▸ WORK TO BE COMPLETED
All lines from the one that contains "This screenshot has width=768, height=423." to the end of the data must be retyped exactly. Pictures are not retyped.

Data entries:
_ _ _ _ _

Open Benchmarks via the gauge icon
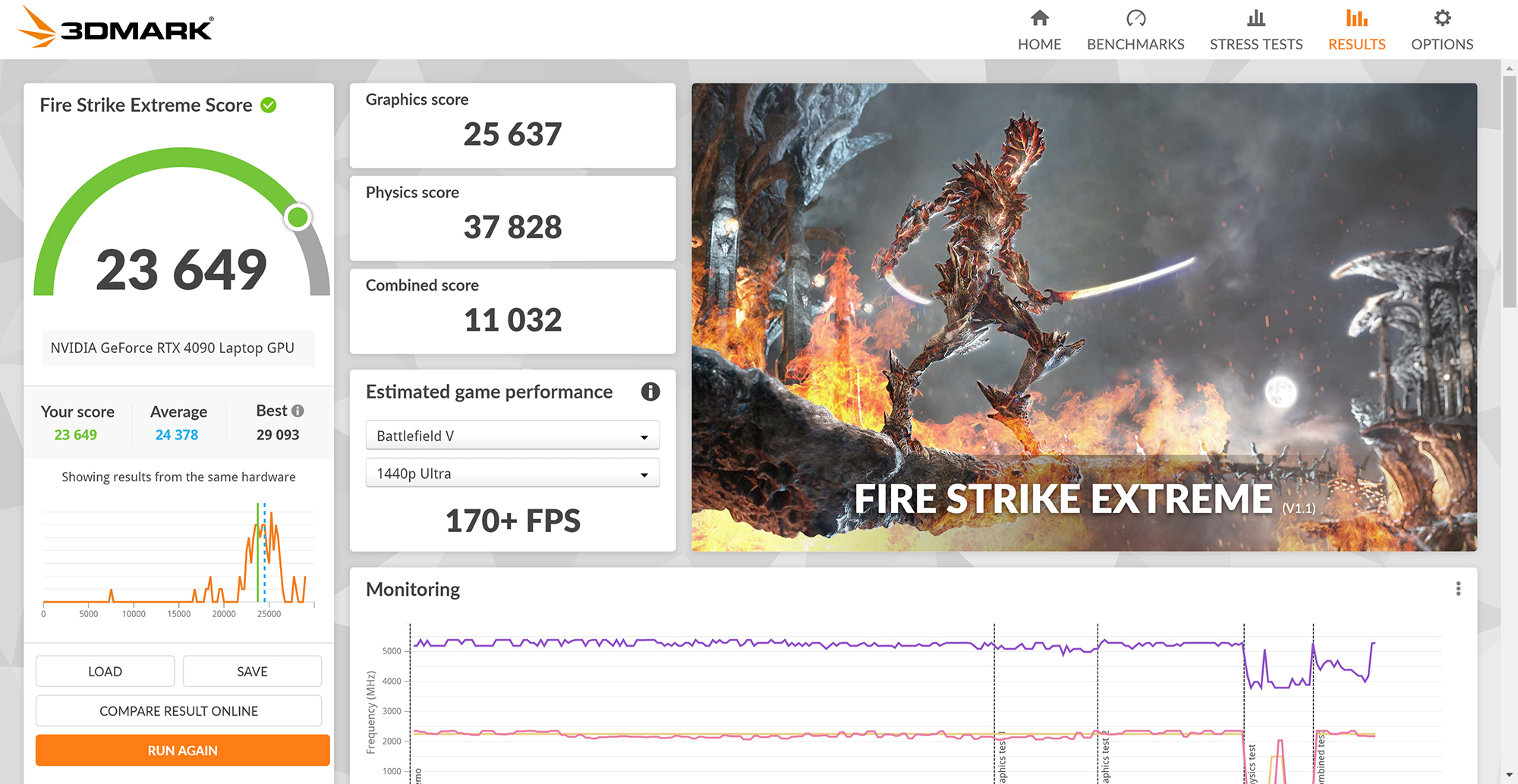The width and height of the screenshot is (1518, 784). click(1135, 18)
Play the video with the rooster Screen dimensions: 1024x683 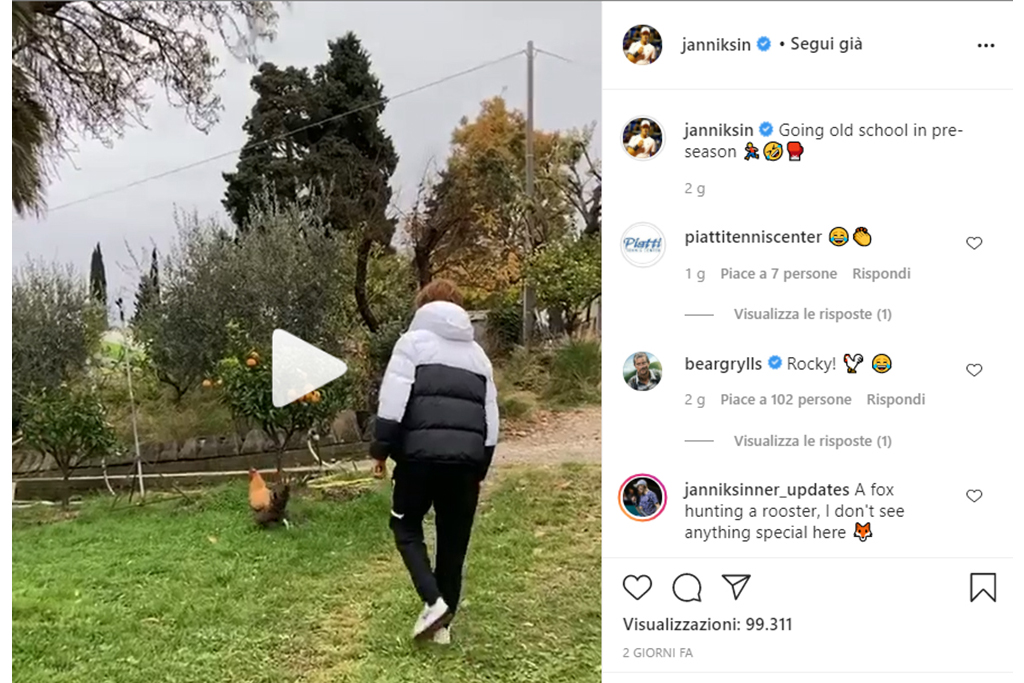click(x=309, y=368)
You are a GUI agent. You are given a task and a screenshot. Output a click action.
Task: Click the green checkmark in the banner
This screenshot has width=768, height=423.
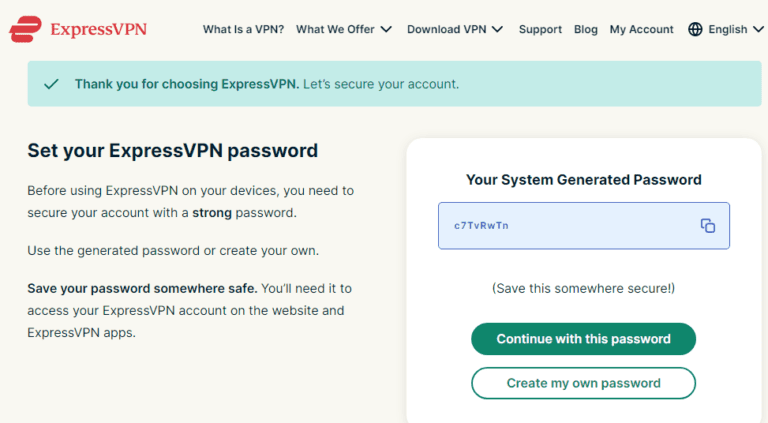click(x=51, y=84)
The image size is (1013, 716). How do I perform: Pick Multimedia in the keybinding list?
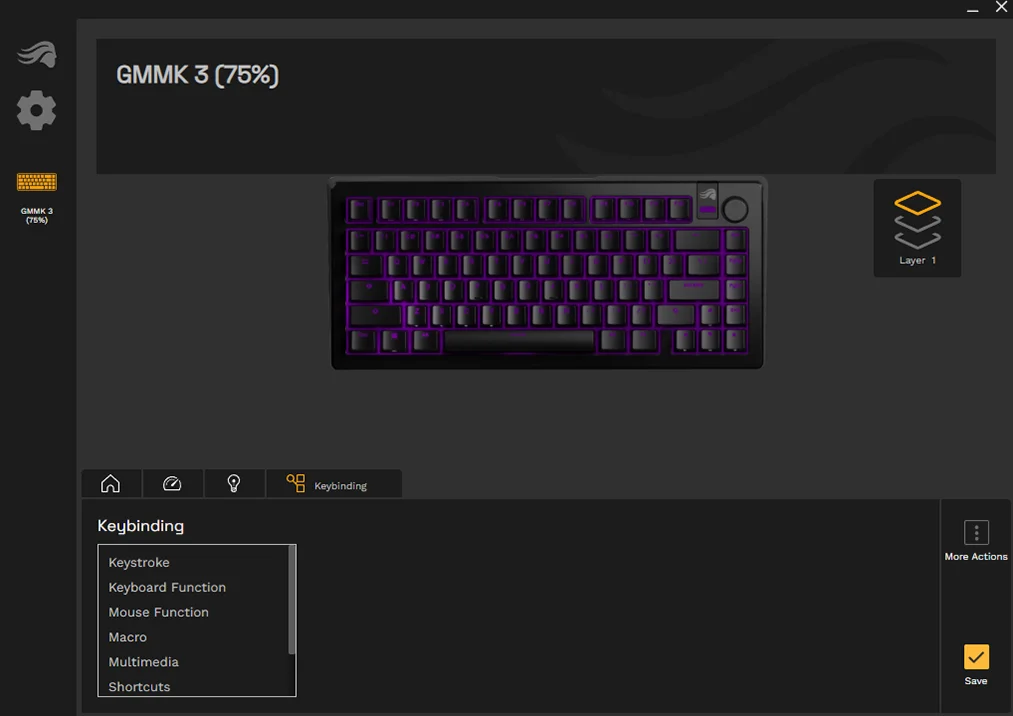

_ _ _ _ _

▸ ANSWER FOR THE TASK
This screenshot has width=768, height=423.
click(x=51, y=84)
The image size is (1013, 716). How do I perform: Pick Multimedia in the keybinding list?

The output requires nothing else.